“Email Isn’t Work” And Other Tips For Working Smarter

As dads, our time is valuable. And it’s really hard to keep track of everything going on when you’re balancing a family and kids with a career and any other numerous activities you may have on your plate. One of the best things a dad can do is discipline himself to work smarter, not harder. Our work expands to fill the time we allow it. So, although it goes against our instinct, perhaps one of the best ways to work better is to work less.

Just because you’re busy doesn’t mean your being productive. Email and 24-7 communication streams mean that we can always be working if we want to. When you work all the time it’s easy to lose sight of the things that have to get done now –vs- the items that can wait. By working less but working smarter, you force yourself to be more thoughtful in your planning and to focus on what needs to get done now. You get it done because you don’t have time to be inefficient.

Make a choice to work less and work smarter. Devote more time to your family. Devote more time for yourself. By working less and working smarter you’ll probably be more productive than you have been. Crazy, isn’t it? Here are 5 quick tips on how to do it!

EMAIL IS NOT WORK: Email keeps you busy, but it’s not necessarily the same as getting work done. Email makes us feel busy, but it usually doesn’t get the project completed. And, ironically, the more emails we send, the more we get in return, the less we get done and… the more emails we have to send out again to push everything back. It’s a vicious cycle. That said, email is a great tool if used properly. Use it for updates. Use it to share information consistently with a dispersed group. But use it sparingly; it’s a distraction from real work. Shut off your email. Check it twice a day maximum and square away any and every piece that can be taken care of then and there. Many professionals have trouble with this approach saying, “I have an important job and people have to be able to reach me!” But the reality is that most things can wait a day or two. If people need to get a hold of you, they have your phone number. If you really are that important, people will wait for your reply.

FACE TIME IS ALWAYS BETTER: Picking up the phone to convey something (or, better yet, popping by someone’s office) is always preferable to email. Why? Because in this day and age of electronic communication, face time is rare. And face time always trumps every other form of communication. It’s classy. It’s memorable.
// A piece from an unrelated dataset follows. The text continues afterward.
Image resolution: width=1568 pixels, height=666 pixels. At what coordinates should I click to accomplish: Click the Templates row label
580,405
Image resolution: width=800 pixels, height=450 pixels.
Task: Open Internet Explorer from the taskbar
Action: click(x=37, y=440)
Plus, it gets you brownie points, and, once the conversation has been had, it’s done and squared away! No more follow-up emails and “reply to all” nightmares wasting your time.

DOUBLE-BOOK YOURSELF: We are wired for action with our email and cell phones in a way that helps us run with ideas… In other words we’re great at getting things started, but we’re running around so much that we never slow down to finish them. Solution? Double-book yourself. If you’re heading up a project and have a 1 hour team meeting that you know will require follow-up work, then schedule an additional hour right after that meeting so that you can get the follow-up work done. Make a point to block the time and get it done right away. Otherwise it becomes yet another “to-do” on the pile!
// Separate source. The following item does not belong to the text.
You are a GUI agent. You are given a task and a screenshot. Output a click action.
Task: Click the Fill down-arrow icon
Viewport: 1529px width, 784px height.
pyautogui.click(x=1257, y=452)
TALK TO YOURSELF: Afraid you won’t remember that big idea from today’s lunch? Send a text to yourself from your cell phone or text it to your email at work. It’ll be there waiting for you when you’re done. Know that you’ll have to follow-up on an item six months down the road? Put it in your Outlook as a reminder/appointment for six months from now. At that time it’ll pop up and remind you. The trick is to use technology in a way that will free up the space in your brain. Is it strange to leave yourself a voicemail at work? Maybe. But you won’t have to worry about remembering that big lead all night if you know it’s waiting for you to tackle in the morning.

TRACK IT ONE PLACE: Whether you have a Blackberry, a Moleskin Planner, or a pen and paper, track your life in one place. One central to-do list. One central calendar. When you start maintaining separate info for work, home, play, etc., it gets confusing and, invariably, critical details get lost in the shuffle. You forget the girls’ soccer game. You forget that game of basketball with the guys. You forget that presentation. Keep it all in one place you can access at any time.

What’s the best way to put these to work? Just dive in. You’ll screw up. You’ll make a mess of it, and you’ll still have infuriatingly busy days here and there. But bad habits are hard to break, and the more you discipline yourself to live this way, the easier it will get. Try it again and again. After awhile it will stick because you’ll find yourself getting more done while working less. Good luck!